ABOUT THIS TASK> Transcribe each line below without altering anything.

Data records>
+--

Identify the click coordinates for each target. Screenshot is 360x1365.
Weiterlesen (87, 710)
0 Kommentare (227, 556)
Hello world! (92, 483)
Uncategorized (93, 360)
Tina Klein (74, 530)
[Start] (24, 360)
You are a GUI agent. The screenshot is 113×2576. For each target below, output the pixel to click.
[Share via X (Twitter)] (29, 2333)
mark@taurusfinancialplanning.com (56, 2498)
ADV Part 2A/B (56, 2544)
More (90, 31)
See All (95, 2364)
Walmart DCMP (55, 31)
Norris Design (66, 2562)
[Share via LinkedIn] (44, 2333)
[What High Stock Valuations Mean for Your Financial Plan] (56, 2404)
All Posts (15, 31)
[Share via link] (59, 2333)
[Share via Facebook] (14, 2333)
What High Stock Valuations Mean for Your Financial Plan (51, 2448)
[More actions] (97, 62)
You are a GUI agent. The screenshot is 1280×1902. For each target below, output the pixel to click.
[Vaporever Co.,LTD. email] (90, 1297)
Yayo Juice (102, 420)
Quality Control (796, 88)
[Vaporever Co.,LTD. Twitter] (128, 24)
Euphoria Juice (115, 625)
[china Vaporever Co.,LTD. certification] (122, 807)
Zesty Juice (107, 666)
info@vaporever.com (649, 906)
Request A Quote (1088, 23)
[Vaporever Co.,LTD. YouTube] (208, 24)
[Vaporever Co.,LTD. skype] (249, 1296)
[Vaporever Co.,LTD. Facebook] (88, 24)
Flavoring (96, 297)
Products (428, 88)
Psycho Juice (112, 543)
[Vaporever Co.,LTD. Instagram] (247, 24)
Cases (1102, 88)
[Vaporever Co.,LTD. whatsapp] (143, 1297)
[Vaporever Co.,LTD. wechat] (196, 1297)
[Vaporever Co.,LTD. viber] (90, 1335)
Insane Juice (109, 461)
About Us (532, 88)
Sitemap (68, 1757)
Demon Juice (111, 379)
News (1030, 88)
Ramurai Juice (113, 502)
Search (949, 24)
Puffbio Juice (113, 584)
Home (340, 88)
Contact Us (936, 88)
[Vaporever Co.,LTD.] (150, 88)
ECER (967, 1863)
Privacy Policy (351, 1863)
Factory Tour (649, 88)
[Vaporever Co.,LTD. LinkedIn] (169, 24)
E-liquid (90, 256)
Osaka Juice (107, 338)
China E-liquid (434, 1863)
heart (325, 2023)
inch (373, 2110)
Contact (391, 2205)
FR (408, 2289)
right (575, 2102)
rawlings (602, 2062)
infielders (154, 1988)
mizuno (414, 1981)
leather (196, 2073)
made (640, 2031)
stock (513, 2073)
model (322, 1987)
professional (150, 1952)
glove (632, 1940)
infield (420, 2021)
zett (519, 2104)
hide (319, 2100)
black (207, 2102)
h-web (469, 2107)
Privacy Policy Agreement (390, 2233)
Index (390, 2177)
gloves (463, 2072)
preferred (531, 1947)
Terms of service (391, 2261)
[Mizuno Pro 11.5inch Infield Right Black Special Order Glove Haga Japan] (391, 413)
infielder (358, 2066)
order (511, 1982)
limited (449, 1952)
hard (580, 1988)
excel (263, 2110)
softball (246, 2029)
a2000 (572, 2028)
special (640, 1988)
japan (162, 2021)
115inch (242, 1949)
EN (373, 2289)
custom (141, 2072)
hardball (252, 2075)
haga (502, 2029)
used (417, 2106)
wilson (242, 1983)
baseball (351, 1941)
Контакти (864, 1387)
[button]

+--

SOLUTION FOR THIS EXERCISE>
Identify the click coordinates for each target. Screenshot is 360x1365.
Weiterlesen (87, 710)
0 Kommentare (227, 556)
Hello world! (92, 483)
Uncategorized (93, 360)
Tina Klein (74, 530)
[Start] (24, 360)
You are a GUI agent. The screenshot is 113×2576. For each target below, output the pixel to click.
[Share via X (Twitter)] (29, 2333)
mark@taurusfinancialplanning.com (56, 2498)
ADV Part 2A/B (56, 2544)
More (90, 31)
See All (95, 2364)
Walmart DCMP (55, 31)
Norris Design (66, 2562)
[Share via LinkedIn] (44, 2333)
[What High Stock Valuations Mean for Your Financial Plan] (56, 2404)
All Posts (15, 31)
[Share via link] (59, 2333)
[Share via Facebook] (14, 2333)
What High Stock Valuations Mean for Your Financial Plan (51, 2448)
[More actions] (97, 62)
You are a GUI agent. The screenshot is 1280×1902. For each target below, output the pixel to click.
[Vaporever Co.,LTD. email] (90, 1297)
Yayo Juice (102, 420)
Quality Control (796, 88)
[Vaporever Co.,LTD. Twitter] (128, 24)
Euphoria Juice (115, 625)
[china Vaporever Co.,LTD. certification] (122, 807)
Zesty Juice (107, 666)
info@vaporever.com (649, 906)
Request A Quote (1088, 23)
[Vaporever Co.,LTD. YouTube] (208, 24)
[Vaporever Co.,LTD. skype] (249, 1296)
[Vaporever Co.,LTD. Facebook] (88, 24)
Flavoring (96, 297)
Products (428, 88)
Psycho Juice (112, 543)
[Vaporever Co.,LTD. Instagram] (247, 24)
Cases (1102, 88)
[Vaporever Co.,LTD. whatsapp] (143, 1297)
[Vaporever Co.,LTD. wechat] (196, 1297)
[Vaporever Co.,LTD. viber] (90, 1335)
Insane Juice (109, 461)
About Us (532, 88)
Sitemap (68, 1757)
Demon Juice (111, 379)
News (1030, 88)
Ramurai Juice (113, 502)
Search (949, 24)
Puffbio Juice (113, 584)
Home (340, 88)
Contact Us (936, 88)
[Vaporever Co.,LTD.] (150, 88)
ECER (967, 1863)
Privacy Policy (351, 1863)
Factory Tour (649, 88)
[Vaporever Co.,LTD. LinkedIn] (169, 24)
E-liquid (90, 256)
Osaka Juice (107, 338)
China E-liquid (434, 1863)
heart (325, 2023)
inch (373, 2110)
Contact (391, 2205)
FR (408, 2289)
right (575, 2102)
rawlings (602, 2062)
infielders (154, 1988)
mizuno (414, 1981)
leather (196, 2073)
made (640, 2031)
stock (513, 2073)
model (322, 1987)
professional (150, 1952)
glove (632, 1940)
infield (420, 2021)
zett (519, 2104)
hide (319, 2100)
black (207, 2102)
h-web (469, 2107)
Privacy Policy Agreement (390, 2233)
Index (390, 2177)
gloves (463, 2072)
preferred (531, 1947)
Terms of service (391, 2261)
[Mizuno Pro 11.5inch Infield Right Black Special Order Glove Haga Japan] (391, 413)
infielder (358, 2066)
order (511, 1982)
limited (449, 1952)
hard (580, 1988)
excel (263, 2110)
softball (246, 2029)
a2000 (572, 2028)
special (640, 1988)
japan (162, 2021)
115inch (242, 1949)
EN (373, 2289)
custom (141, 2072)
hardball (252, 2075)
haga (502, 2029)
used (417, 2106)
wilson (242, 1983)
baseball (351, 1941)
Контакти (864, 1387)
[button]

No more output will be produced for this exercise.